Task 7a: Predict the range of a specific car

Using the model from Task 3d, predict the range of an electric car with the following characteristics:

  • Efficiency_WhKm: 200 Wh/km
  • PowerTrain: FWD
  • PriceEuro: 50,000 Euros
# Intercept
intercept <- rg.eff.power.price.model$coefficients[1]
# Efficiency coefficient
eff.coef <- rg.eff.power.price.model$coefficients[2]
# Powertrain FWD coefficient
fwd.coef <- rg.eff.power.price.model$coefficients[3]
# Price coefficient
price.coef <- rg.eff.power.price.model$coefficients[5]

pred.y <- intercept + eff.coef*200 + fwd.coef*1 + price.coef*50000 

unname(round(pred.y, digits=2))
[1] 296.05

Other ways of calculating this are ok too as long as work is shown.

Task 7b: Visualize predicted values

Create a plot of the predicted range values for an electric car with an Efficiency_WhKm of 200 Wh/km and a PowerTrain of FWD, while varying the price across its Range_Km. Interpret the plot.

Visualized predicted values of range

There are a number of R packages that can help you create this plot but you can easily create it yourself by adding to the intercept the value of the efficiency coefficient * 200 and the coefficient of FWD*1. We then set that result as the new intercept. Overall, we can see that moving through the range of price produces a relatively large change in predicted range, meaning that the variable is substantively signficant in the model.

8. Re-expression (5 Points)

Sometimes, transforming variables can improve model fit and make relationships clearer. Your employer wants you to try a log transformation on the price variable to see if it improves the model.

Task 8a: Log-transform the price variable

Re-express the model from Task 3d by log-transforming the PriceEuro variable. Compare the new model to the original model in terms of both the coefficients and model fit. Explain the logic behind this particular transformation and discuss which model you prefer and why.

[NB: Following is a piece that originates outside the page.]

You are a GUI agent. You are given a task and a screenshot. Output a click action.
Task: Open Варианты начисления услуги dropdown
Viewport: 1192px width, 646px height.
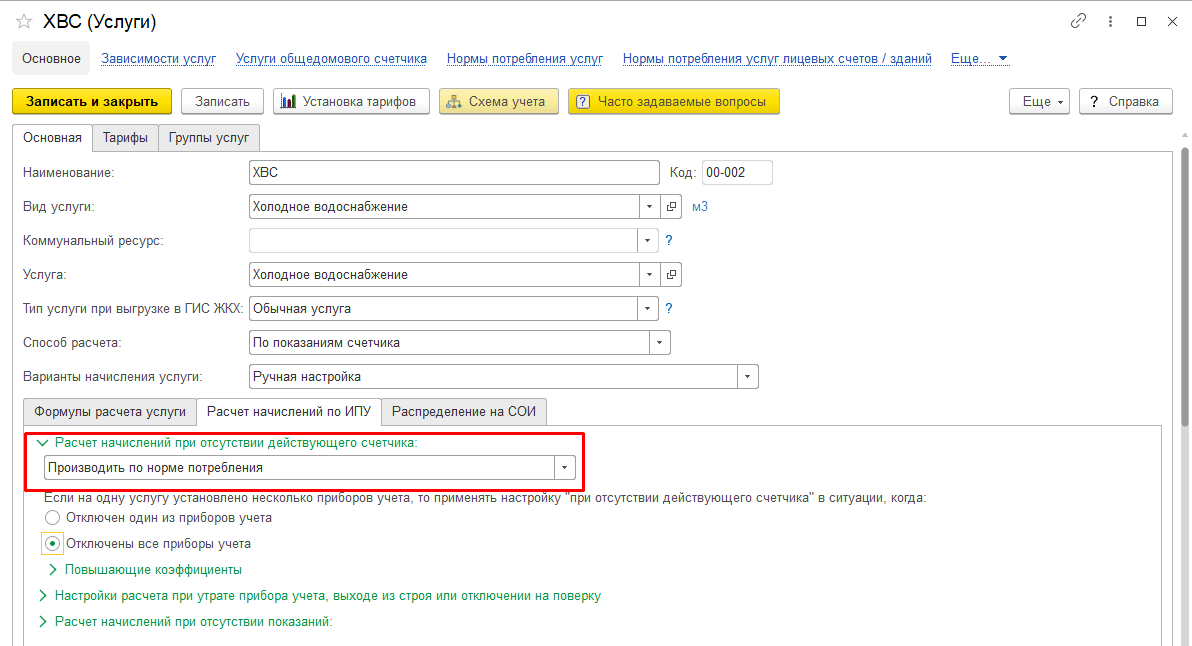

Modeling range with log price
Range model
 (1)   (2)
(Intercept) 268.596 −1579.289
(78.158) (312.221)
Efficiency (wh per km) −0.027 −0.377
(0.357) (0.348)
Powertrain: FWD −64.632 −20.415
(28.848) (30.412)
Powertrain: RWD −42.439 −7.364
(29.322) (29.854)
Price (euros) 0.002
(0.000)
Log price (euros) 185.117
(28.566)
N 103 103
R2 0.48 0.53
Residual standard deviation 92 88
Reference category for Powertrain: AWD

The log price coefficient appears to also be a meaningful coefficient for predicting range. Every 1% increase in price increases range by about 2 km. From this table, we can also note that the standard deviation of the residuals (a type of measure of the average “miss” or residual size) decreased slightly and the R squared increased slightly. Log transforming price decreased the importance of the powertrain coefficients but increased the size of the efficiency coefficients.

Residual plots of model with price compared to model with log(price)

We can now see that the residual non-linearity identified in Question 4 has largely been resolved by taking the log of price.

Histogram of residuals of model with price compared to model with log(price)

On the other hand, taking the log of price only marginally improves the symmetry of the residuals histogram.

Partial residual plots of model with price compared to model with log(price)

The partial residual plot most clearly indicates how the model fit has improved; the relationship with price is much more obviously linearized as a a result of taking the log of price.

Overall, it’s clear that the model with log price is superior on most dimensions, though it is harder to interpret the coefficient without experience in thinking in log terms.

9. Independent analysis (15 Points)

Task 9a: Research and add Chinese EVs to the dataset

The dataset is largely missing EVs from the top Chinese carmakers. Do some research and select five Chinese EVs of your choice. Manually add their Range_Km, Efficiency_WhKm, PowerTrain, and PriceEuro to the dataset. You can leave the other variables as NA.

Task 9b: Analyze the Chinese EVs

Compare the performance of the Chinese EVs you added to the existing cars in the dataset. Repeat some of the analyses from the previous questions (your choice) and discuss whether the results change after including the Chinese EVs.

Answers will vary but should be in line with the level of analysis of the previous questions.